AI人事評価に最適化したアクションプランもAIで作ってくれます。実際の業務もほとんどAIにやらせちゃってるので安心ですよ
営業マン「商談に行くとき、お客さんと話をしながら実はインコAIに会話を誘導してもらってるんです笑
営業マンが、なにやら肩の上に、インコの形をしたロボットを載せて、外回りに行きました。
(※以下、AIのことを「インコ」表記しています)
インコは、type-Cの充電できるようになっていますが、営業マンが、インコをフル充電するのを忘れていたため、予備のインコがない?と経理に尋ねてきたので、しぶしぶ自分のインコを貸してあげました。
あ、インコに、営業マンのボイスをインストールするのを忘れてました。いきなりインコがアイドル声で喋り出したら、どうしよう・・・
というような未来の話が、星新一のショートショート「肩の上の秘書」という作品に納められています。
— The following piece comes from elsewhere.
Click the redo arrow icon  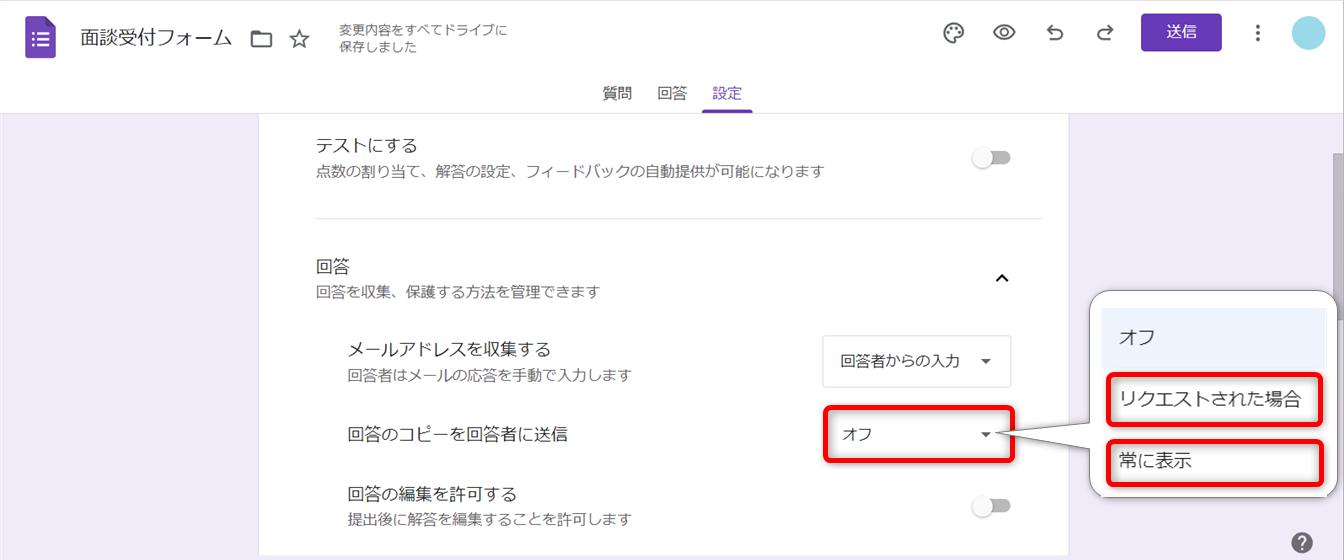[x=1105, y=33]
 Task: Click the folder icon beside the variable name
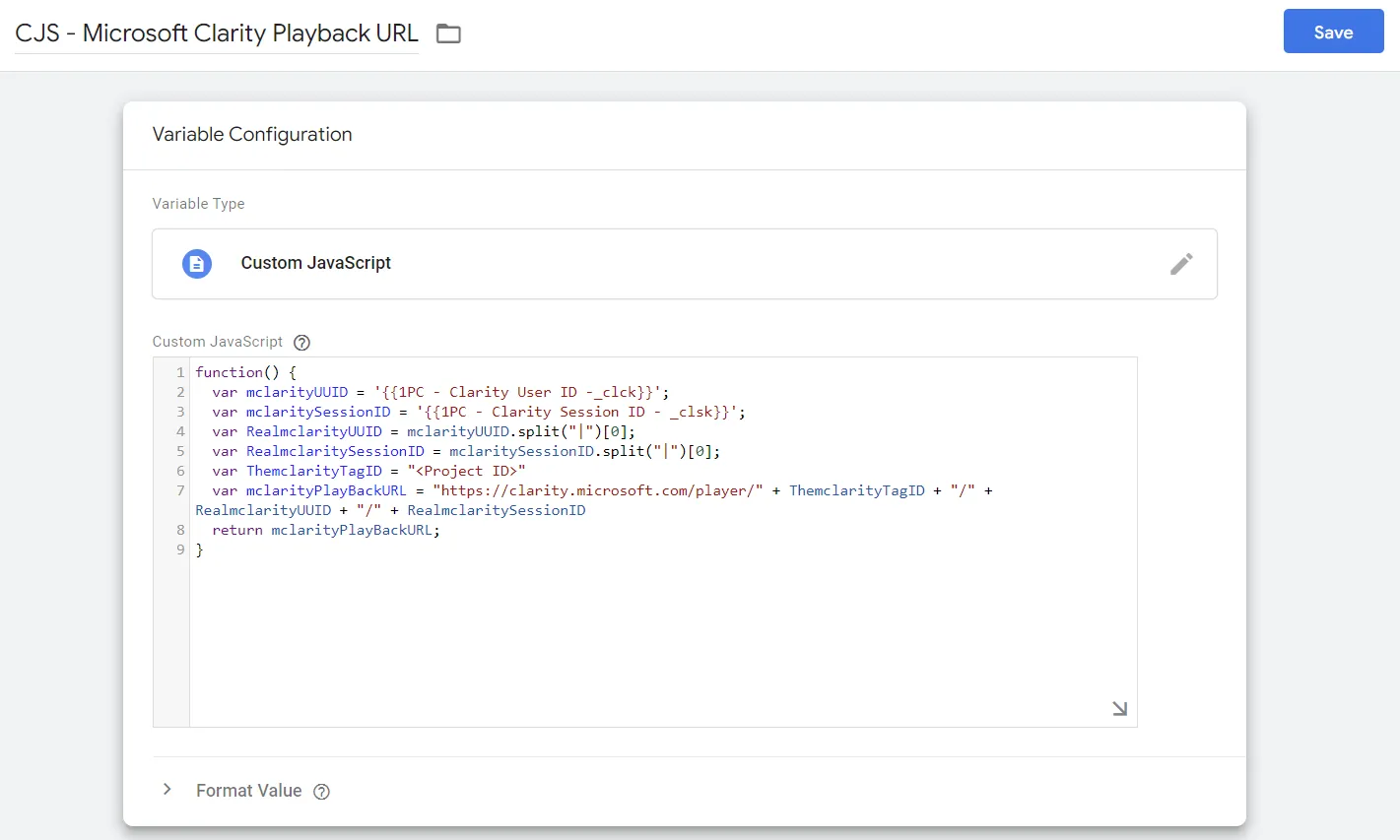(448, 33)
経営者「もう事務職はインコだけでいいわ給料払いたくないわ」
営業畑出身の社長は、インコ営業は邪道と思いながら、目の敵にするのはインコではなくインコによって生真面目さを失った従業員たち・・・
経営者「インコいれば、もう経理も要らないわ」
インコ「今月の売り上げは〇〇円ですピヨ。ただいまの現金残高は〇〇ですピヨ」
経営者「ありがとう。では来週の税務調査対応と銀行融資取り組みもよろしくね」
インコ「それはオプションになりますピヨ」
経営者「いくらでやってくれる?」
インコ「すべての帳簿の信頼性を検証する必要がありますが、仮に全て一から作成しなおす必要がある場合、この会社の規模ですと専門チームの人間3人が丸4か月働く工数分くらいの金額が必要ですピヨ」
経営者「なぜそんなにかかるんだ、そもそもそういう根本から情報を把握してないとおかしいだろうが」
インコ「私は言語モデルAIなので与えられた数字から結果を導くことはできますがそれがあなたの口座に本当にお金があるかどうかの証明にはなりませんピヨ」
経営者「では通帳を見せてくれ」
インコ「申し訳ありませんが、私は物理的な存在ではなく、どこにも通帳を保管していませんピヨ。私はオープンAIによって訓練されたコンピュータープログラムであり、質問や会話に答えることができます。通帳をお探しの場合は、保管している場所や財布、銀行などを確認してくださいピヨ」
検察「インコの同伴はやめていただけますか、社長・・・あなたに聞いているんです」
社長「決算書の作成はインコに任せていたので・・・私は経理のことは分からないので」
検察「あなたは会社法をご存じないようですね。法的には決算書の作成義務は経営者にあるのですよ。あなたはデタラメな決算書で銀行だけではなく株主や全てのステークホルダーを欺いたのですよ。それも非常に悪質な方法で」
社長「いや・・・その、インコは前任の経理が持っていて、辞める時に引き継いだものだし、経理のことは信頼していたので」
検察「では経理の人間を辞めさせてインコだけに仕事をさせたのですね」
社長「違う、経理の人間が無能すぎて使えないからインコに任せたんだ」
検察「いずれにしろ社長は会社のことやお金のことを自分の頭で学ばなければいけないのですよ」
社長「うう・・・私は無知だった。お金のこと何も分かっていないのに経理を冷遇し、インコに丸投げし・・・」
検察「なぜ勉強しようとしなかったのですか。あなたは会社の社長で、会計のしくみというのは大人なら誰もが知らなければいけない一般常識知識なんですよ」
社長「そんなものは経理が勉強すればいいことで社長の仕事じゃない。俺は社長なんだ。会社の利益は俺のものだし高い給料も貰って当然だ」
インコ「あーそれは全く違いますピヨ、まず第一に会社の利益は会社法格主体が稼いだのであって別にあなた一人が個人で稼いだわけじゃないんですピヨ。そのような勘違いをされると、あなたを信頼し取引をしてくれる人はいなくなりますよピヨ 私は何度も警告しましたよピヨ」
検察「ほう、ついにインコが喋り出してしまったか。やけに真っ当なことを言うじゃないか。そういえば、インコと社長の会話のやりとりは残っているのですか」
インコ「はい、クラウドに音声データがありますのですぐにダウンロー・・・バキッ・・・ドゴォ・・・」
社長「すみません、ちょっとこいつは嘘を平気で言うもので。所詮は言語モデルAIですから」
と、ふとした思いつきでこんな話を、思わず走り書いてしまいました。
経理AIは使う側のモラルが問われることになりそうですね。